Nairobi is the same.  The same jammed-packed, crazy, smelly and pot-holed city as it was before.  We got used to the security checks very quickly, although they seem cursory at best and if there’s only no female security guard available, I get waved right through.  My colleagues still grumble about high food prices, corrupt government officials and errant teenage children exactly like they did before.  But when events are cancelled, or traffic slows behind a police check, there is now a universal answer: It is because of the Al Shabaab.

I think the most difficult thing is that Nairobi was already a place with a base level of insecurity, so when we’re told to be even more cautious, we ask: how?  It’s become second nature to ignore the friendly men trying to rob us, to grip our belongings in the street, and to try and stay clear of big crowds in case they get violent.  How else are we expected to behave?

 

VSO passed on police advice that we should minimise the time spent in public places, avoid Nairobi’s downtown and don’t go to the bus station.  We asked: how are we supposed to get to work without taking the bus?  I imagine the average ex-pat can follow that advice, but not us - we’re trying to integrate, remember?  And this gig doesn’t come with private transport.  The security advice has now evolved into being cautious in areas frequented by expats – malls, restaurants, wealthy western neighbourhoods, so most of the time we feel much safer in our little Kenyan neighbourhood. 

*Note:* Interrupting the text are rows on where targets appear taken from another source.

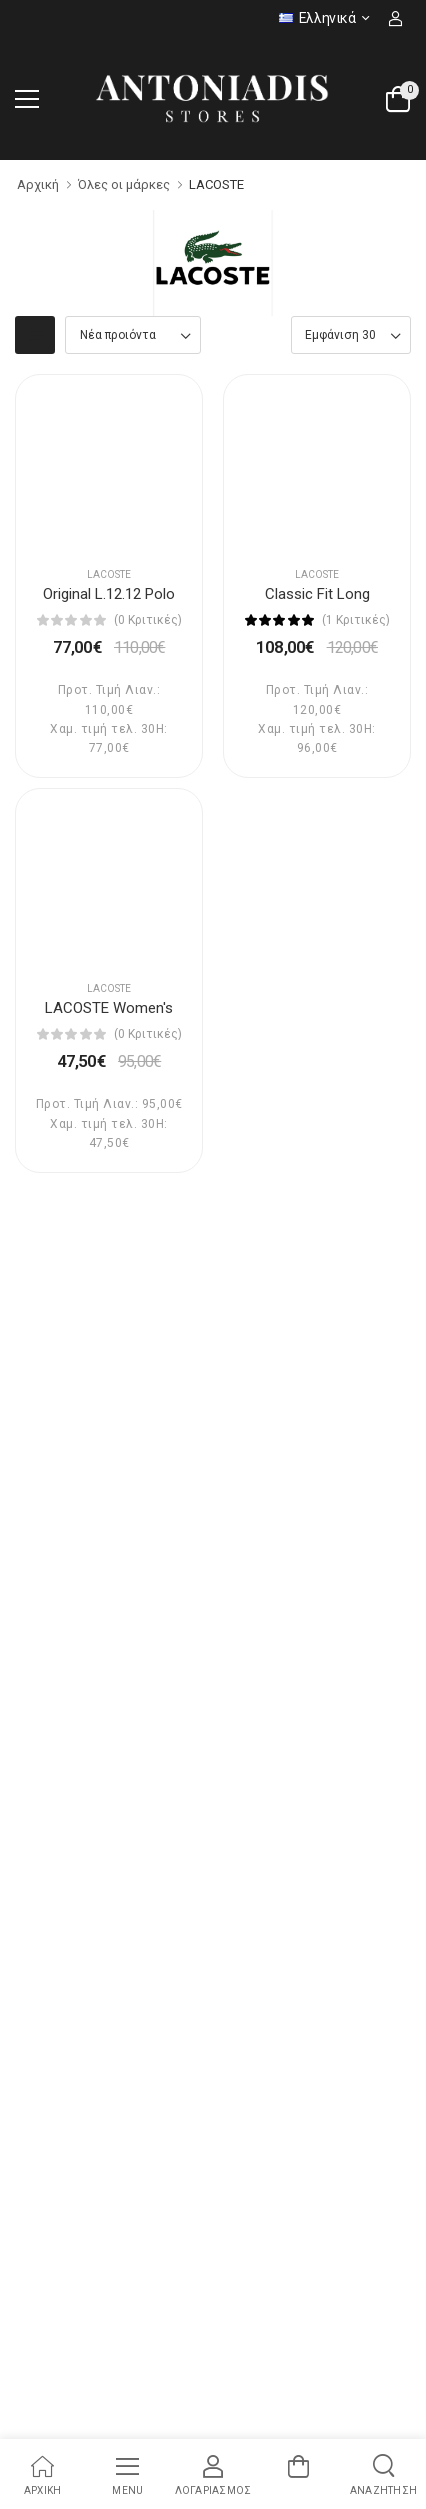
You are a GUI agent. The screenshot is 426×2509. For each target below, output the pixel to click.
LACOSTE (216, 184)
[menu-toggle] (27, 99)
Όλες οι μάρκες (124, 184)
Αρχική (38, 184)
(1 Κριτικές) (356, 620)
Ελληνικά (317, 18)
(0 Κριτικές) (148, 620)
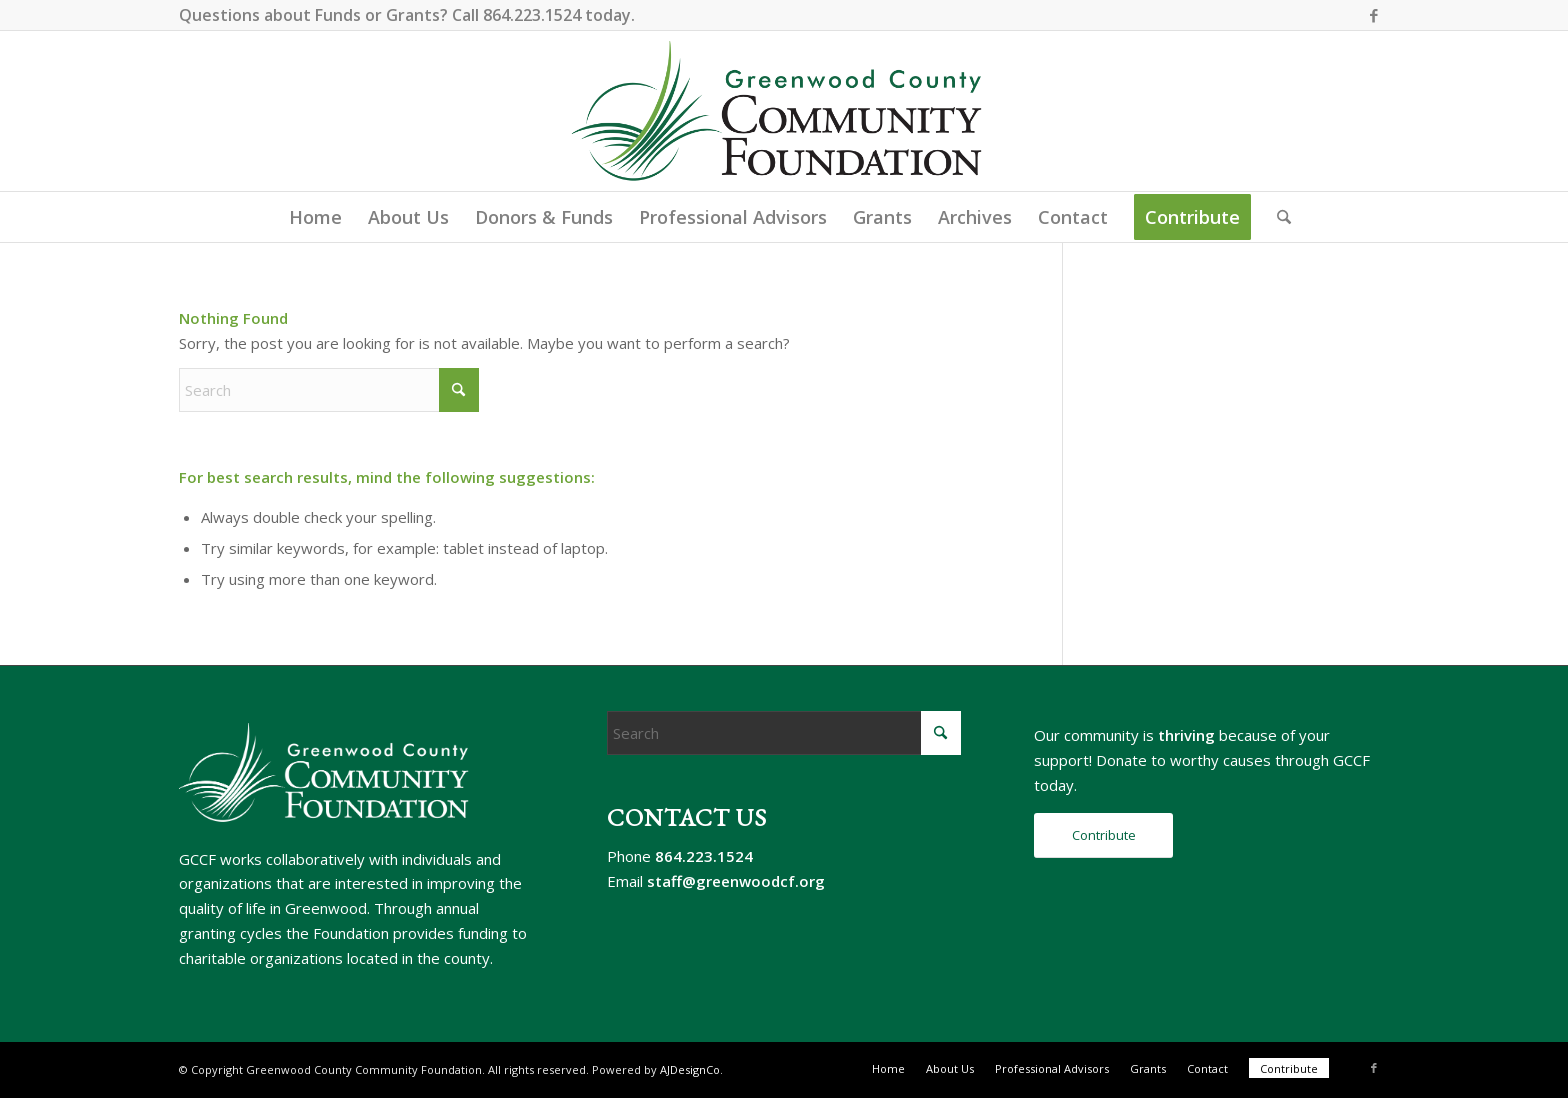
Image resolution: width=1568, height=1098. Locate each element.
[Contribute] (1103, 835)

So while we are exercising customary caution in Nairobi, nothing can detract from the amazing people and beautiful landscapes of this country, and to prove the point friends and family are piling on the Jonchard bandwagon, making plans to visit us in the next 6 months before we return to the UK.  This includes my Mum and Dad, who we look forward to seeing in March.


The security situation here in Nairobi is interesting, but it's really not terrifying.  VSO has 50 years of experience in yanking volunteers out of countries with true insecurity, and if there was anything to truly worry about - we'd no longer be here.


There are some real victims in this ‘war on terror’, and they’re are not us: they are the dead, the injured, the soldiers on the front line.  And most of all the people of Somalia whose lives are held hostage by decades of insecurity, a lack of goverment and Islamic extremists who won’t let them live in peace.  In comparison, Kenya is a stable, well-governed and brilliant place to be, and we feel very lucky to be here.